> **WHAT YOU SHOULD DO**:
What you return must be every line below that includes the word "will".

Collected data entries:
____

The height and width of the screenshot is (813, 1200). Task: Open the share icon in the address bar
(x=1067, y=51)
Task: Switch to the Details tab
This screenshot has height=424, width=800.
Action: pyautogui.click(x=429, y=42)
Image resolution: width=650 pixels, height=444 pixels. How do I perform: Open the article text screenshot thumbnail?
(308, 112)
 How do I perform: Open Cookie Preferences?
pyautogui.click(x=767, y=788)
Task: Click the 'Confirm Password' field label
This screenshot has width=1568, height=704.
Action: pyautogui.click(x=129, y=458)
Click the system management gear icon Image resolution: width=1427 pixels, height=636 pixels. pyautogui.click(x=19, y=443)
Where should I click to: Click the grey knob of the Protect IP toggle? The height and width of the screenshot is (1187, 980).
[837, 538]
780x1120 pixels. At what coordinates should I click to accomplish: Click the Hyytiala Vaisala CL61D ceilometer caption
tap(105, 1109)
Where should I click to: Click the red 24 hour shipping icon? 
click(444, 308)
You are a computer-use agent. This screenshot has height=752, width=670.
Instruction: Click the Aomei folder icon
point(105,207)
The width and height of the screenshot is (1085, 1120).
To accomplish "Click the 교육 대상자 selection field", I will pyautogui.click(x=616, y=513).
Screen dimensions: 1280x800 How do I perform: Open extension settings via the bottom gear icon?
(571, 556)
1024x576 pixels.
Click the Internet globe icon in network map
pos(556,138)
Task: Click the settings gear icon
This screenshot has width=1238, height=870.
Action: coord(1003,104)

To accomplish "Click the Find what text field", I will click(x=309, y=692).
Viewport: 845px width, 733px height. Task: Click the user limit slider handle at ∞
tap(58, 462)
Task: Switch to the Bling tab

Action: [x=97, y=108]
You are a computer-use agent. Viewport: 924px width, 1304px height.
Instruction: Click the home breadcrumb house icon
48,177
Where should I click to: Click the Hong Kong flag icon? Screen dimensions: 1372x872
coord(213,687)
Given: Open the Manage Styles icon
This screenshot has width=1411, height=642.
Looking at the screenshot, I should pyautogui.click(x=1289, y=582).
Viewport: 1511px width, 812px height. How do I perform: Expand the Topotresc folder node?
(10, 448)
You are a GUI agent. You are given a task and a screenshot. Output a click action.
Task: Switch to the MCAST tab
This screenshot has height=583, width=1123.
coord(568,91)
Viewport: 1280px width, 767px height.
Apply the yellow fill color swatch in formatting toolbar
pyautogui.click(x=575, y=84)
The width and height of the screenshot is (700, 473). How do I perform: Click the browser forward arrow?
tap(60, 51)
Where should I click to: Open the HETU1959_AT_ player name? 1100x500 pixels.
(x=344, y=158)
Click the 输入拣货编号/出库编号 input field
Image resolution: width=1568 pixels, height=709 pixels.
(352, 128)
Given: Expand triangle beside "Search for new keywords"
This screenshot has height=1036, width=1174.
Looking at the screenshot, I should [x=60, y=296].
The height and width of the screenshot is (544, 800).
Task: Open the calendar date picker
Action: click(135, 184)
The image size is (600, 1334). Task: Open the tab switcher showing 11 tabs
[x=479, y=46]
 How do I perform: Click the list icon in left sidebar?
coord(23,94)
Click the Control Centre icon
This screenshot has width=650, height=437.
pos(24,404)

____

> **TASK ANSWER**:
To accomplish "Click the 교육 대상자 selection field", I will pyautogui.click(x=616, y=513).
To accomplish "Click the Find what text field", I will click(x=309, y=692).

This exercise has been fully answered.